高校3年生の夏の大阪大会では、初戦の大阪府立大学工業高等専門学校戦を2対0で完封、2回戦の大阪鉄道高等学校戦も6対0で完封、3回戦の大阪市立市岡商業高等学校戦も4対0で完封、4回戦の大阪府立八尾高等学校戦も4対0で完封、準々決勝の明星高等学校戦では、味方の守備のエラーによるランニングホームランの1失点だけで、2対1と完投勝利した江夏さんは、

(4回戦の大阪府立八尾高等学校戦では、初回から4回の1死まで、10人連続三振を記録しています)

準決勝では桜塚高校に0対1で敗退するも、予選6試合で81奪三振2失点と圧巻のピッチングをしたことから、高校野球の激戦区である大阪で新興の大阪学院をベスト4に導いた「左腕 江夏」として注目され、プロ野球チームから誘いがくるようになったそうです。

プロ入りせず東海大学に進学しようと決める

ただ、3年生の夏が終わり、進路を考える時期には、プロのスカウト以外に、大学球界からも誘いが来るようになったそうで、中でも一番熱心に誘ってくれた東海大学に、チームの仲間と行こうと決めたそうです。

というのも、江夏さんは、2年生の時はベスト8、3年生の時もベスト4止まりで、甲子園にも行けずじまいだったため、そもそも、阪神の村山実さんや巨人の長嶋茂雄さんがいるプロ野球界は、美空ひばりさんや石原裕次郎さんがいる芸能界と同じで、自分には全く無縁の、雲の上の話だと思っていたほか、塩釜監督がプロのスカウトからガードしてくれていたのか、どの球団の人にも会ったことがなかったのだそうです。

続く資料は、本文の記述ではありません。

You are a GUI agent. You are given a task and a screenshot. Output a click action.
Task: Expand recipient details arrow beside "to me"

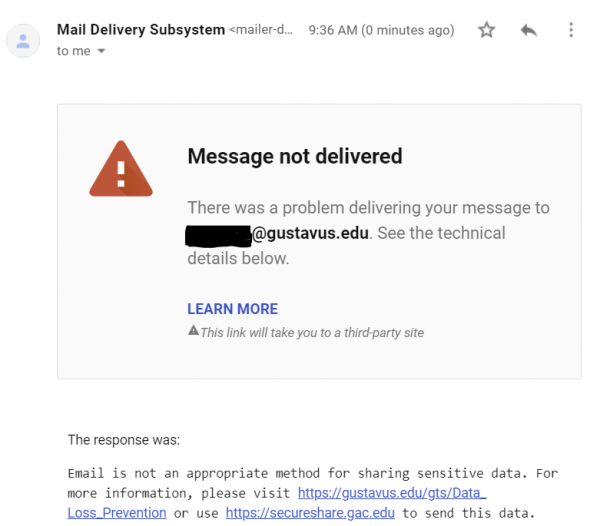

そんな中、東海大学は、1964年に野球部を創部したばかりで強化を急いでいたことから、松前重義学長(後に総長)が、わざわざ、江夏さんの尼崎の自宅まで訪ねて来て、学費を優遇してくれるうえ、野球部の仲間も4人ほど一緒に入れてくれるという条件を出してくれたのだそうです。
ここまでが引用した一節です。